19) Given $\vecs r(t)=t \,\hat{\mathbf{i}}+t^2 \,\hat{\mathbf{j}}+t \,\hat{\mathbf{k}}$, find the unit tangent vector $\vecs T(t)$. The graph is shown here:

$CNX_Calc_Figure_13_03_207.jpg$

Answer: $\vecs T(t)=\dfrac{1}{\sqrt{4t^2+2}}<1,2t,1>$

20) Find the unit tangent vector $\vecs T(t)$ and unit normal vector $\vecs N(t)$ at $t=0$ for the plane curve $\vecs r(t)=⟨t^3−4t,5t^2−2⟩$. The graph is shown here:

$CNX_Calc_Figure_13_03_208.jpg$

21) Find the unit tangent vector $\vecs T(t)$ for $\vecs r(t)=3t \,\hat{\mathbf{i}}+5t^2 \,\hat{\mathbf{j}}+2t \,\hat{\mathbf{k}}$.

Answer: $\vecs T(t)=\dfrac{1}{\sqrt{100t^2+13}}(3 \,\hat{\mathbf{i}}+10t \,\hat{\mathbf{j}}+2 \,\hat{\mathbf{k}})$

22) Find the principal normal vector to the curve $\vecs r(t)=⟨6 \cos t,6 \sin t⟩$ at the point determined by $t=\frac{π}{3}$.

23) Find $\vecs T(t)$ for the curve $\vecs r(t)=(t^3−4t) \,\hat{\mathbf{i}}+(5t^2−2) \,\hat{\mathbf{j}}$.

Answer: $\vecs T(t)=\dfrac{1}{\sqrt{9t^4+76t^2+16}}\big((3t^2−4)\,\hat{\mathbf{i}}+10t \,\hat{\mathbf{j}}\big)$

24) Find $\vecs N(t)$ for the curve $\vecs r(t)=(t^3−4t)\,\hat{\mathbf{i}}+(5t^2−2)\,\hat{\mathbf{j}}$.

25) Find the unit tangent vector $\vecs T(t)$ for $\vecs r(t)=⟨2 \sin t,\, 5t,\, 2 \cos t⟩$.

Answer: $\vecs T(t)=⟨\frac{2\sqrt{29}}{29}\cos t,\, \frac{5\sqrt{29}}{29},\,−\frac{2\sqrt{29}}{29}\sin t⟩$

26) Find the unit normal vector $\vecs N(t)$ for $\vecs r(t)=⟨2\sin t,\,5t,\,2\cos t⟩$.

Answer: $\vecs N(t)=⟨−\sin t,\, 0,\, −\cos t⟩$

Arc Length Parameterizations (optional)

27) Find the arc-length function $\vecs s(t)$ for the line segment given by $\vecs r(t)=⟨3−3t,\, 4t⟩$. Then write the arc-length parameterization of $r$ with $s$ as the parameter.

Answer: Arc-length function: $s(t)=5t$; The arc-length parameterization of $\vecs r(t)$: $\vecs r(s)=\left(3−\dfrac{3s}{5}\right)\,\hat{\mathbf{i}}+\dfrac{4s}{5}\,\hat{\mathbf{j}}$

28) Parameterize the helix $\vecs r(t)= \cos t \,\hat{\mathbf{i}}+ \sin t \,\hat{\mathbf{j}}+t \,\hat{\mathbf{k}}$ using the arc-length parameter $s$, from $t=0$.

Supplied data:
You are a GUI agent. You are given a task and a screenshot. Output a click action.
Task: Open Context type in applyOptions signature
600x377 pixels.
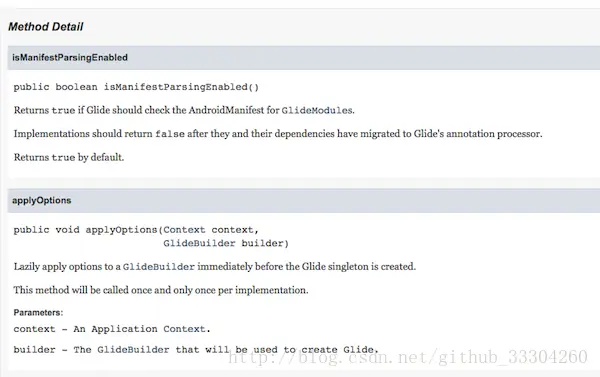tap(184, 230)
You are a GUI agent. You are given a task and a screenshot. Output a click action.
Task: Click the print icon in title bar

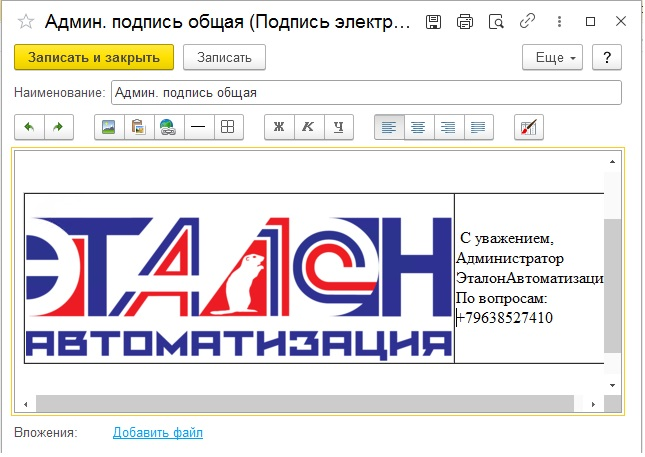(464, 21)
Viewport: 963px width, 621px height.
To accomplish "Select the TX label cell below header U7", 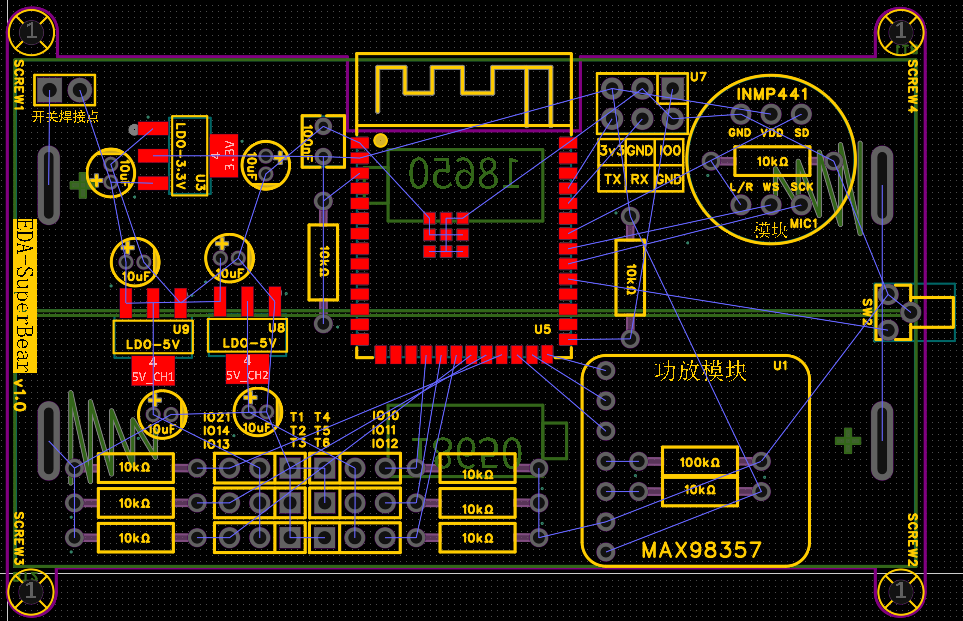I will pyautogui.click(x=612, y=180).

Request A: In the calculus exercises, what arc-length function is given as the answer for the line segment r(t) = ⟨3−3t, 4t⟩?
Request B: Which numbered problems in the calculus exercises come with an answer line? List every one.
None of this draws on the records.

Full response A: s(t) = 5t

Full response B: 19, 21, 23, 25, 26, 27